Perbedaan paling mencolok antara keduanya terletak pada cara informasi diproduksi dan disebarkan. Media massa cenderung bersifat satu arah: dari institusi ke publik. Sementara media sosial bergerak dua arah, bahkan multi-arah, di mana audiens bisa langsung memberi respons, komentar, atau bahkan menyebarkan ulang informasi tersebut dalam waktu singkat. Namun, kecepatan media sosial sering kali diragukan. Di satu sisi, informasi dapat menyebar dengan sangat cepat, bahkan melampaui media tradisional. Di sisi lain, tidak semua informasi yang beredar telah melalui proses verifikasi yang ketat. Inilah yang kemudian memunculkan tantangan besar berupa hoaks dan disinformasi.

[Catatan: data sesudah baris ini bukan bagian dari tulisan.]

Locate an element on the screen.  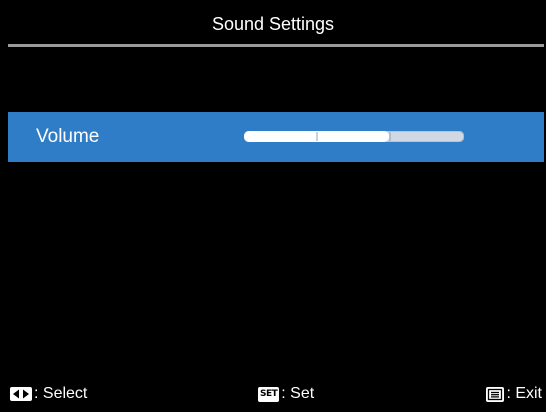
left-right-arrows-icon is located at coordinates (21, 394).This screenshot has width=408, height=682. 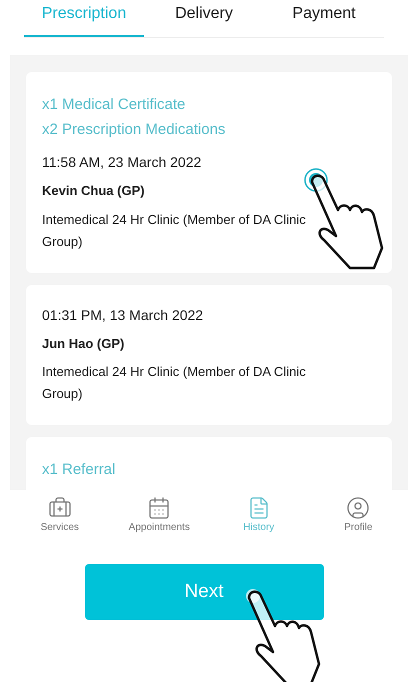 What do you see at coordinates (159, 527) in the screenshot?
I see `nav-label: Appointments` at bounding box center [159, 527].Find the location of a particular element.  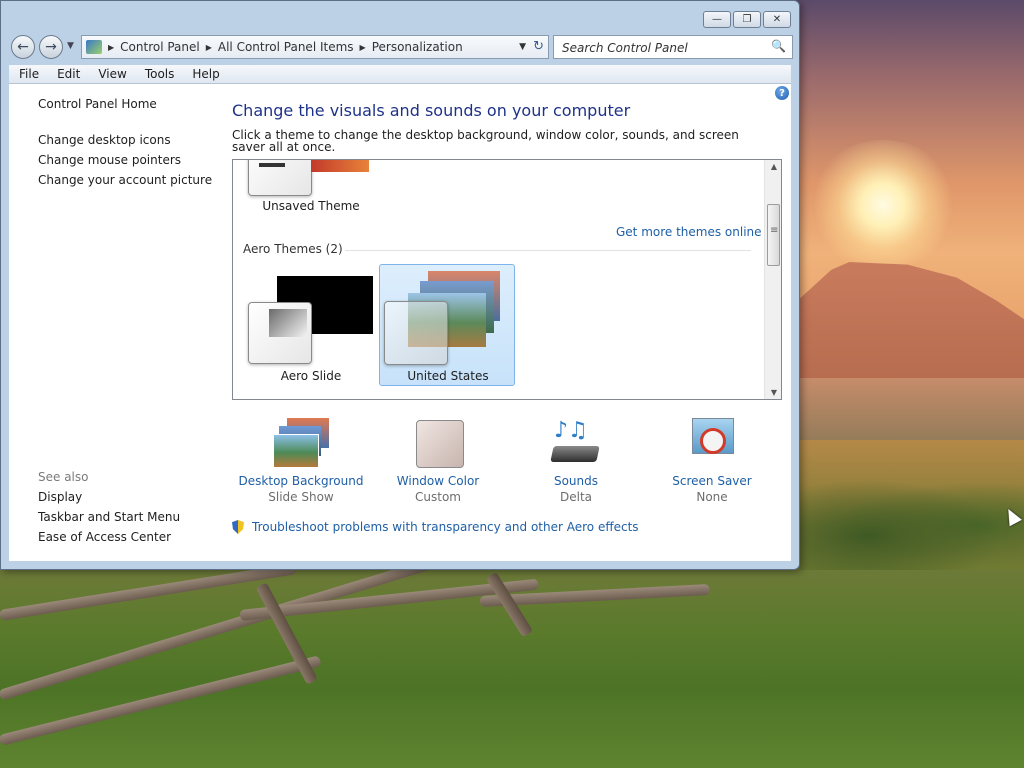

Meski demikian, media sosial tidak bisa dipandang sebagai “lawan” media massa. Justru keduanya kini saling melengkapi. Banyak media massa yang mulai beradaptasi dengan membuka kanal digital, memperkuat kehadiran di platform sosial, dan menyajikan berita dalam format yang lebih ringkas serta visual. Sebaliknya, media sosial sering menjadi pintu awal bagi masyarakat untuk menemukan berita yang kemudian diperkuat oleh media massa. Dalam konteks ini, publik berada di tengah arus informasi yang sangat besar. Kemampuan untuk memilah, memilih, dan memverifikasi menjadi semakin penting. Literasi media bukan lagi sekadar keterampilan tambahan, tetapi kebutuhan utama agar tidak mudah terjebak dalam informasi yang menyesatkan.